--- Data supplied ---
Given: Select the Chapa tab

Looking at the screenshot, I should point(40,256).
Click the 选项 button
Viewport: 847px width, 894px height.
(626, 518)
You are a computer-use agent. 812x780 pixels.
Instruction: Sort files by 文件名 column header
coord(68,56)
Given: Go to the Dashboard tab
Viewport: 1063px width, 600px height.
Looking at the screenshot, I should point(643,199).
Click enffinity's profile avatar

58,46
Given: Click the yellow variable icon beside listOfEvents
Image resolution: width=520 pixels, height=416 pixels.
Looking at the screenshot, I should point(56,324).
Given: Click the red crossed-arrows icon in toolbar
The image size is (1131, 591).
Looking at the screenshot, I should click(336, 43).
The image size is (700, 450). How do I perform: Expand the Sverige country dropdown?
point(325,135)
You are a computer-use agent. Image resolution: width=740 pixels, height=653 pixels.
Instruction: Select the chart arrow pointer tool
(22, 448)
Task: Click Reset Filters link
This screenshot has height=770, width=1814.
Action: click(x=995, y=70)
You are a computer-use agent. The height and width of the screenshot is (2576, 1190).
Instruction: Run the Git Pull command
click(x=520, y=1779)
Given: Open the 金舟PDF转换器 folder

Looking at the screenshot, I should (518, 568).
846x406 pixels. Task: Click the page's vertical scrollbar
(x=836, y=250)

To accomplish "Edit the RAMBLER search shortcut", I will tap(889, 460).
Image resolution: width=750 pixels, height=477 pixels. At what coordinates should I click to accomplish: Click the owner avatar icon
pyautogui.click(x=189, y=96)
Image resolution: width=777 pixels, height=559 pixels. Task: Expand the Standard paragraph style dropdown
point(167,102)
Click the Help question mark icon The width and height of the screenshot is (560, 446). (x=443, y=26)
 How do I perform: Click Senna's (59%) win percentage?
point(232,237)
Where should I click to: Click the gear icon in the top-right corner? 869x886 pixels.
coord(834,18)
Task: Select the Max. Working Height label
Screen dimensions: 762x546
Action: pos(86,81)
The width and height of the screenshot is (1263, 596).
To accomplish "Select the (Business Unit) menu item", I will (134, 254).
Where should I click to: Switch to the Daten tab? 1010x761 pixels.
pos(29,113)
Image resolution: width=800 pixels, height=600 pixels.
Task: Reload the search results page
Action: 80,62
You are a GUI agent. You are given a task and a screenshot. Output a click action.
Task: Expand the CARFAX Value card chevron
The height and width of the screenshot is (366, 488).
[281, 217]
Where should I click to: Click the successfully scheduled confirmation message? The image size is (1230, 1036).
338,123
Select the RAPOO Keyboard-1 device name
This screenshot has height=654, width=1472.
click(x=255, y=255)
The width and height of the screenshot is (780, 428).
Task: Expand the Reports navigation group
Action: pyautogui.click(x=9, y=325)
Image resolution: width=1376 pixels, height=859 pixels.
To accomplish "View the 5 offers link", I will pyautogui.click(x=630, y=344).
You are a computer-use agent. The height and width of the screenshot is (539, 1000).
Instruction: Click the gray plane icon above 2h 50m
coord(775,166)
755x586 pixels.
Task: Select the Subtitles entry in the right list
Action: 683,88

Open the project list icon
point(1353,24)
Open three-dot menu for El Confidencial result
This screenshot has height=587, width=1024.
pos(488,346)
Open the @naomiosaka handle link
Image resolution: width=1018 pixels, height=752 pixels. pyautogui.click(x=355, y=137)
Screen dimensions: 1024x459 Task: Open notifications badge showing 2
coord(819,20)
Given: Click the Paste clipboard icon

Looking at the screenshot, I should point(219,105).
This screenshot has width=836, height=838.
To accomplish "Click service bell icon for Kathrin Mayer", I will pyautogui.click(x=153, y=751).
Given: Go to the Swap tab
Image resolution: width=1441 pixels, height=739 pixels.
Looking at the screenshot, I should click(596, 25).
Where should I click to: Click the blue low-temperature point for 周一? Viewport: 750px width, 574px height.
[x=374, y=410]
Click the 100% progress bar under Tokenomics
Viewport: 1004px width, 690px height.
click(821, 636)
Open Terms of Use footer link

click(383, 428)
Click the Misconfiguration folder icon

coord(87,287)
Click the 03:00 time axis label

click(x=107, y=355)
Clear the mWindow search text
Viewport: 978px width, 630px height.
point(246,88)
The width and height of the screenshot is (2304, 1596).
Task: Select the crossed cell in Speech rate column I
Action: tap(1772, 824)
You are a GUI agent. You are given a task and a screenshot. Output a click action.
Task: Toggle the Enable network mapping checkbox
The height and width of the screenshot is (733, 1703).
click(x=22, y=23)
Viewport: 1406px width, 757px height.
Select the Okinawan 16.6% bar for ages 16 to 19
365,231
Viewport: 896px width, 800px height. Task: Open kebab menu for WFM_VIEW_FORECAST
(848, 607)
---
In full and without change, transcribe every line of the records above.

Given: Select the Chapa tab

Looking at the screenshot, I should point(40,256).
Click the 选项 button
Viewport: 847px width, 894px height.
(626, 518)
You are a computer-use agent. 812x780 pixels.
Instruction: Sort files by 文件名 column header
coord(68,56)
Given: Go to the Dashboard tab
Viewport: 1063px width, 600px height.
Looking at the screenshot, I should point(643,199).
Click enffinity's profile avatar

58,46
Given: Click the yellow variable icon beside listOfEvents
Image resolution: width=520 pixels, height=416 pixels.
Looking at the screenshot, I should point(56,324).
Given: Click the red crossed-arrows icon in toolbar
The image size is (1131, 591).
Looking at the screenshot, I should click(336, 43).
The image size is (700, 450). How do I perform: Expand the Sverige country dropdown?
point(325,135)
You are a computer-use agent. Image resolution: width=740 pixels, height=653 pixels.
Instruction: Select the chart arrow pointer tool
(22, 448)
Task: Click Reset Filters link
This screenshot has height=770, width=1814.
Action: click(x=995, y=70)
You are a computer-use agent. The height and width of the screenshot is (2576, 1190).
Instruction: Run the Git Pull command
click(x=520, y=1779)
Given: Open the 金舟PDF转换器 folder

Looking at the screenshot, I should (518, 568).
846x406 pixels. Task: Click the page's vertical scrollbar
(x=836, y=250)

To accomplish "Edit the RAMBLER search shortcut", I will tap(889, 460).
Image resolution: width=750 pixels, height=477 pixels. At what coordinates should I click to accomplish: Click the owner avatar icon
pyautogui.click(x=189, y=96)
Image resolution: width=777 pixels, height=559 pixels. Task: Expand the Standard paragraph style dropdown
point(167,102)
Click the Help question mark icon The width and height of the screenshot is (560, 446). (x=443, y=26)
 How do I perform: Click Senna's (59%) win percentage?
point(232,237)
Where should I click to: Click the gear icon in the top-right corner? 869x886 pixels.
coord(834,18)
Task: Select the Max. Working Height label
Screen dimensions: 762x546
Action: pos(86,81)
The width and height of the screenshot is (1263, 596).
To accomplish "Select the (Business Unit) menu item", I will (134, 254).
Where should I click to: Switch to the Daten tab? 1010x761 pixels.
pos(29,113)
Image resolution: width=800 pixels, height=600 pixels.
Task: Reload the search results page
Action: 80,62
You are a GUI agent. You are given a task and a screenshot. Output a click action.
Task: Expand the CARFAX Value card chevron
The height and width of the screenshot is (366, 488).
[281, 217]
Where should I click to: Click the successfully scheduled confirmation message? The image size is (1230, 1036).
338,123
Select the RAPOO Keyboard-1 device name
This screenshot has height=654, width=1472.
click(x=255, y=255)
The width and height of the screenshot is (780, 428).
Task: Expand the Reports navigation group
Action: pyautogui.click(x=9, y=325)
Image resolution: width=1376 pixels, height=859 pixels.
To accomplish "View the 5 offers link", I will pyautogui.click(x=630, y=344).
You are a computer-use agent. The height and width of the screenshot is (539, 1000).
Instruction: Click the gray plane icon above 2h 50m
coord(775,166)
755x586 pixels.
Task: Select the Subtitles entry in the right list
Action: 683,88

Open the project list icon
point(1353,24)
Open three-dot menu for El Confidencial result
This screenshot has height=587, width=1024.
pos(488,346)
Open the @naomiosaka handle link
Image resolution: width=1018 pixels, height=752 pixels. pyautogui.click(x=355, y=137)
Screen dimensions: 1024x459 Task: Open notifications badge showing 2
coord(819,20)
Given: Click the Paste clipboard icon

Looking at the screenshot, I should point(219,105).
This screenshot has width=836, height=838.
To accomplish "Click service bell icon for Kathrin Mayer", I will pyautogui.click(x=153, y=751).
Given: Go to the Swap tab
Image resolution: width=1441 pixels, height=739 pixels.
Looking at the screenshot, I should click(596, 25).
Where should I click to: Click the blue low-temperature point for 周一? Viewport: 750px width, 574px height.
[x=374, y=410]
Click the 100% progress bar under Tokenomics
Viewport: 1004px width, 690px height.
click(821, 636)
Open Terms of Use footer link

click(383, 428)
Click the Misconfiguration folder icon

coord(87,287)
Click the 03:00 time axis label

click(x=107, y=355)
Clear the mWindow search text
Viewport: 978px width, 630px height.
point(246,88)
The width and height of the screenshot is (2304, 1596).
Task: Select the crossed cell in Speech rate column I
Action: tap(1772, 824)
You are a GUI agent. You are given a task and a screenshot. Output a click action.
Task: Toggle the Enable network mapping checkbox
The height and width of the screenshot is (733, 1703).
click(x=22, y=23)
Viewport: 1406px width, 757px height.
Select the Okinawan 16.6% bar for ages 16 to 19
365,231
Viewport: 896px width, 800px height. Task: Open kebab menu for WFM_VIEW_FORECAST
(848, 607)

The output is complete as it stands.